Render every line of the material below as a Markdown table with the columns Row and Line, numbering each row and skipping any blank lines.

[Word and item position data]
┏━━
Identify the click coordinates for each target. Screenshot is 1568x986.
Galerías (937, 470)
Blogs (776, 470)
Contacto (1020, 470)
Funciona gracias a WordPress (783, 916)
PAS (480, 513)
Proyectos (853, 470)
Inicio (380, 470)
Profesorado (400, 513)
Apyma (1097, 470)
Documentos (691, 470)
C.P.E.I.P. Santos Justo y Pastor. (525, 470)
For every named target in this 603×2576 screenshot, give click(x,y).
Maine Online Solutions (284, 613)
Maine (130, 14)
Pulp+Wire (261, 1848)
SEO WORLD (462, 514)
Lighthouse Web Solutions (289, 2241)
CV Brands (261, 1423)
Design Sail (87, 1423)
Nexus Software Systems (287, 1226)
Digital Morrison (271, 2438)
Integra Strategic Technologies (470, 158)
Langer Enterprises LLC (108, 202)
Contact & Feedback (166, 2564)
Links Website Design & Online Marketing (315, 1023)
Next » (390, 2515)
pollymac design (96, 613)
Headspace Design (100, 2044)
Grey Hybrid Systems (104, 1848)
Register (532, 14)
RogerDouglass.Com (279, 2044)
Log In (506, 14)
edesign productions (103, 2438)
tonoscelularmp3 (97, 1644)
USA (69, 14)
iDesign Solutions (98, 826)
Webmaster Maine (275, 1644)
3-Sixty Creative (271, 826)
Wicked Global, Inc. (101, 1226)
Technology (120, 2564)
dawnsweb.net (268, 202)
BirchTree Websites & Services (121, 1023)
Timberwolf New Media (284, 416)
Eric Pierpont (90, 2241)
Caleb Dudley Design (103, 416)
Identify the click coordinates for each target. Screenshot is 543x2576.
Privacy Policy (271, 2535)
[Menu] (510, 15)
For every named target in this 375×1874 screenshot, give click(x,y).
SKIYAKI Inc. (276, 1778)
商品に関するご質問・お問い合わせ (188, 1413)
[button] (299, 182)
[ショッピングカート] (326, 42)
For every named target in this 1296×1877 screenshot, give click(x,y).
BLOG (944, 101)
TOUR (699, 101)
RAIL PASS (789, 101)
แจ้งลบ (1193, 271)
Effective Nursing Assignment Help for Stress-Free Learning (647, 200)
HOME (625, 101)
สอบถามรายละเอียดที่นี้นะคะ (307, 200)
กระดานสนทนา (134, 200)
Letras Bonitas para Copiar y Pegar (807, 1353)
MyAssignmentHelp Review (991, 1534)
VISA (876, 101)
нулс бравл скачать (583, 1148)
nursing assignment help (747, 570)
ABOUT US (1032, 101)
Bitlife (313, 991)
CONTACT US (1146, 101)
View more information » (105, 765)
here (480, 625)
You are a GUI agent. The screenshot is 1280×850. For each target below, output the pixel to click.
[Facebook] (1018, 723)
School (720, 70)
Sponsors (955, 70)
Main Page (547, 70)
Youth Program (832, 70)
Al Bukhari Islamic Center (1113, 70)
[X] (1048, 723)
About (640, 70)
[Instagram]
┗━━
▶ **Output**:
| Row | Line |
|---|---|
| 1 | Identify the click coordinates for each target. Screenshot is 1568x986. |
| 2 | Galerías (937, 470) |
| 3 | Blogs (776, 470) |
| 4 | Contacto (1020, 470) |
| 5 | Funciona gracias a WordPress (783, 916) |
| 6 | PAS (480, 513) |
| 7 | Proyectos (853, 470) |
| 8 | Inicio (380, 470) |
| 9 | Profesorado (400, 513) |
| 10 | Apyma (1097, 470) |
| 11 | Documentos (691, 470) |
| 12 | C.P.E.I.P. Santos Justo y Pastor. (525, 470) |
| 13 | For every named target in this 603×2576 screenshot, give click(x,y). |
| 14 | Maine Online Solutions (284, 613) |
| 15 | Maine (130, 14) |
| 16 | Pulp+Wire (261, 1848) |
| 17 | SEO WORLD (462, 514) |
| 18 | Lighthouse Web Solutions (289, 2241) |
| 19 | CV Brands (261, 1423) |
| 20 | Design Sail (87, 1423) |
| 21 | Nexus Software Systems (287, 1226) |
| 22 | Digital Morrison (271, 2438) |
| 23 | Integra Strategic Technologies (470, 158) |
| 24 | Langer Enterprises LLC (108, 202) |
| 25 | Contact & Feedback (166, 2564) |
| 26 | Links Website Design & Online Marketing (315, 1023) |
| 27 | Next » (390, 2515) |
| 28 | pollymac design (96, 613) |
| 29 | Headspace Design (100, 2044) |
| 30 | Grey Hybrid Systems (104, 1848) |
| 31 | Register (532, 14) |
| 32 | RogerDouglass.Com (279, 2044) |
| 33 | Log In (506, 14) |
| 34 | edesign productions (103, 2438) |
| 35 | tonoscelularmp3 (97, 1644) |
| 36 | USA (69, 14) |
| 37 | iDesign Solutions (98, 826) |
| 38 | Webmaster Maine (275, 1644) |
| 39 | 3-Sixty Creative (271, 826) |
| 40 | Wicked Global, Inc. (101, 1226) |
| 41 | Technology (120, 2564) |
| 42 | dawnsweb.net (268, 202) |
| 43 | BirchTree Websites & Services (121, 1023) |
| 44 | Timberwolf New Media (284, 416) |
| 45 | Eric Pierpont (90, 2241) |
| 46 | Caleb Dudley Design (103, 416) |
| 47 | Identify the click coordinates for each target. Screenshot is 543x2576. |
| 48 | Privacy Policy (271, 2535) |
| 49 | [Menu] (510, 15) |
| 50 | For every named target in this 375×1874 screenshot, give click(x,y). |
| 51 | SKIYAKI Inc. (276, 1778) |
| 52 | 商品に関するご質問・お問い合わせ (188, 1413) |
| 53 | [button] (299, 182) |
| 54 | [ショッピングカート] (326, 42) |
| 55 | For every named target in this 1296×1877 screenshot, give click(x,y). |
| 56 | BLOG (944, 101) |
| 57 | TOUR (699, 101) |
| 58 | RAIL PASS (789, 101) |
| 59 | แจ้งลบ (1193, 271) |
| 60 | Effective Nursing Assignment Help for Stress-Free Learning (647, 200) |
| 61 | HOME (625, 101) |
| 62 | สอบถามรายละเอียดที่นี้นะคะ (307, 200) |
| 63 | กระดานสนทนา (134, 200) |
| 64 | Letras Bonitas para Copiar y Pegar (807, 1353) |
| 65 | MyAssignmentHelp Review (991, 1534) |
| 66 | VISA (876, 101) |
| 67 | нулс бравл скачать (583, 1148) |
| 68 | nursing assignment help (747, 570) |
| 69 | ABOUT US (1032, 101) |
| 70 | Bitlife (313, 991) |
| 71 | CONTACT US (1146, 101) |
| 72 | View more information » (105, 765) |
| 73 | here (480, 625) |
| 74 | You are a GUI agent. The screenshot is 1280×850. For each target below, output the pixel to click. |
| 75 | [Facebook] (1018, 723) |
| 76 | School (720, 70) |
| 77 | Sponsors (955, 70) |
| 78 | Main Page (547, 70) |
| 79 | Youth Program (832, 70) |
| 80 | Al Bukhari Islamic Center (1113, 70) |
| 81 | [X] (1048, 723) |
| 82 | About (640, 70) |
| 83 | [Instagram] |